11 de Fevereiro de 2012
Emenda sob análise do Congresso tira do Conselho punir juízes com aposentadoria

Os conselheiros do CNJ (Conselho Nacional de Justiça) aprovaram, na última terça-feira (31), manifestação contrária ao atual texto da PEC (Proposta de Emenda Constitucional) 89/2003.
A PEC prevê que a aposentadoria compulsória dos juízes e a perda do cargo por decisão administrativa somente poderão ser determinadas por tribunal ou conselho superior. Dessa forma, nem o CNJ nem o CNMP (Conselho Nacional do Ministério Público) poderão aposentar compulsoriamente magistrados e membros do MP acusados de faltas graves.
Em nota, os conselheiros entendem que a PEC, da forma como está redigida, é inconstitucional e enfraquece as atuações do CNJ e do CNMP.
No texto, os conselheiros dizem que a proposta recoloca o "monopólio do controle disciplinar" sobre a própria magistratura, ao tirar o poder para aplicar "a mais grave das sanções" do CNJ, que tem representates do Ministério Público, da advocacia e do Legislativo.
O documento menciona ainda que a PEC 89 reduz a atuação do CNJ a partir do momento em que confere ao Conselho apenas a possibilidade de suspender temporariamente o magistrado e não mais aposentá-lo, como faz atualmente.

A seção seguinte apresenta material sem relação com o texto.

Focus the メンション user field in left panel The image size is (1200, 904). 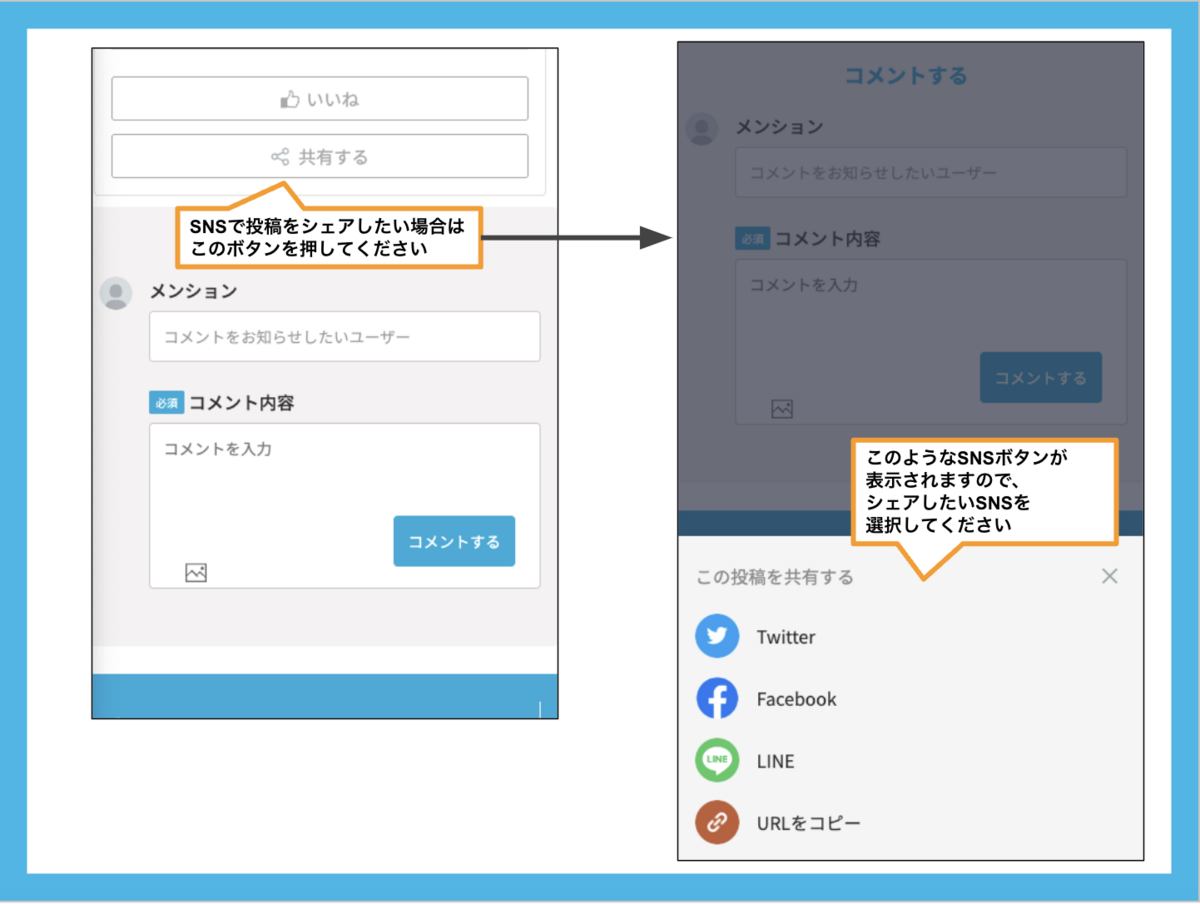344,337
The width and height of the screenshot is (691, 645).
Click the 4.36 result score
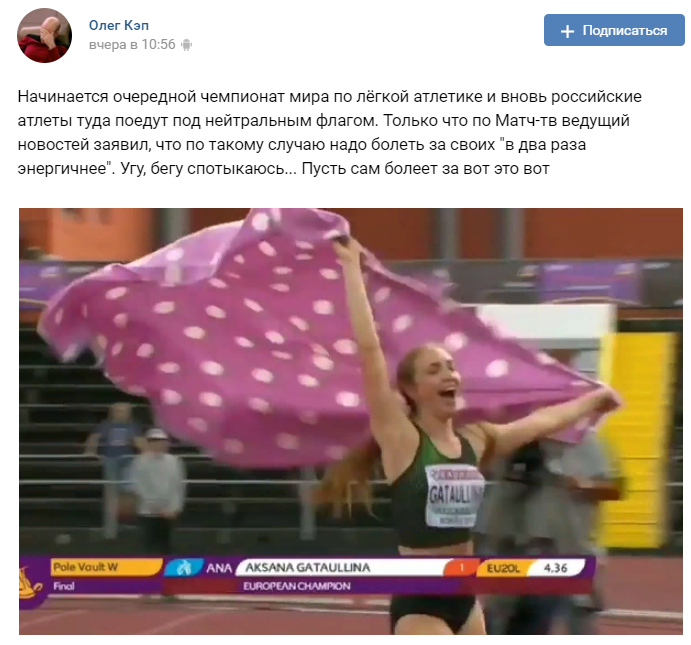pyautogui.click(x=555, y=568)
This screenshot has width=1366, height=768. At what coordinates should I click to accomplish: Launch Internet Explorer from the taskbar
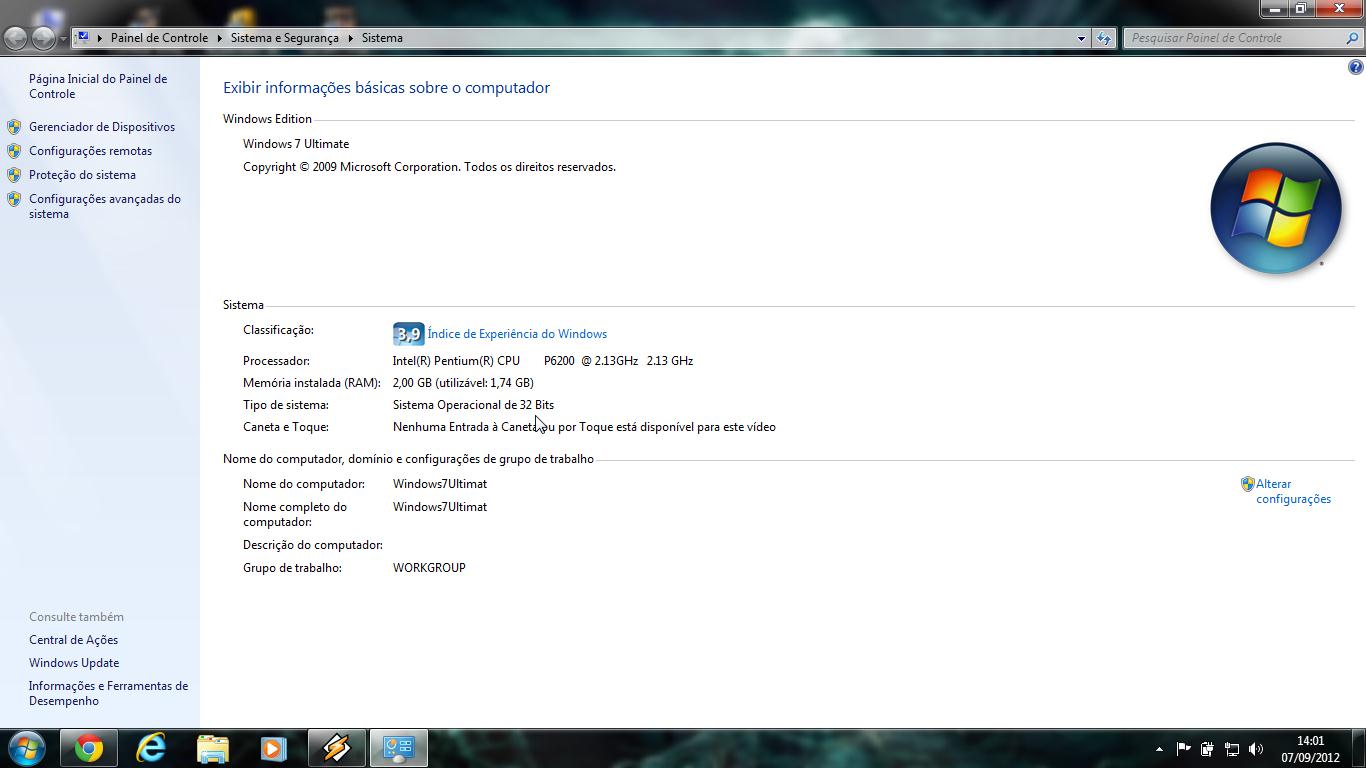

- A proposta enfraquece o Conselho Nacional de Justiça, na medida em que reduz as espécies de sanções disciplinares aplicáveis nos processos de sua competência e atribui competência mais ampla aos tribunais submetidos ao seu controle administrativo.
Para o relator da nota, conselheiro José Adonis Callou de Araújo Sá, o dispositivo também é inconstitucional, pois fere uma das cláusulas pétreas da Constituição, que proíbe as PECs tendentes a abolir os direitos e garantias individuais.
- As garantias da magistratura são, indiretamente, garantias dos indivíduos no Estado constitucional.
A nota técnica aprovada pelo CNJ será encaminhada ao Congresso Nacional. A PEC 89, de 2003, já foi aprovada pelo plenário do Senado Federal e, atualmente, aguarda votação na Câmara dos Deputados.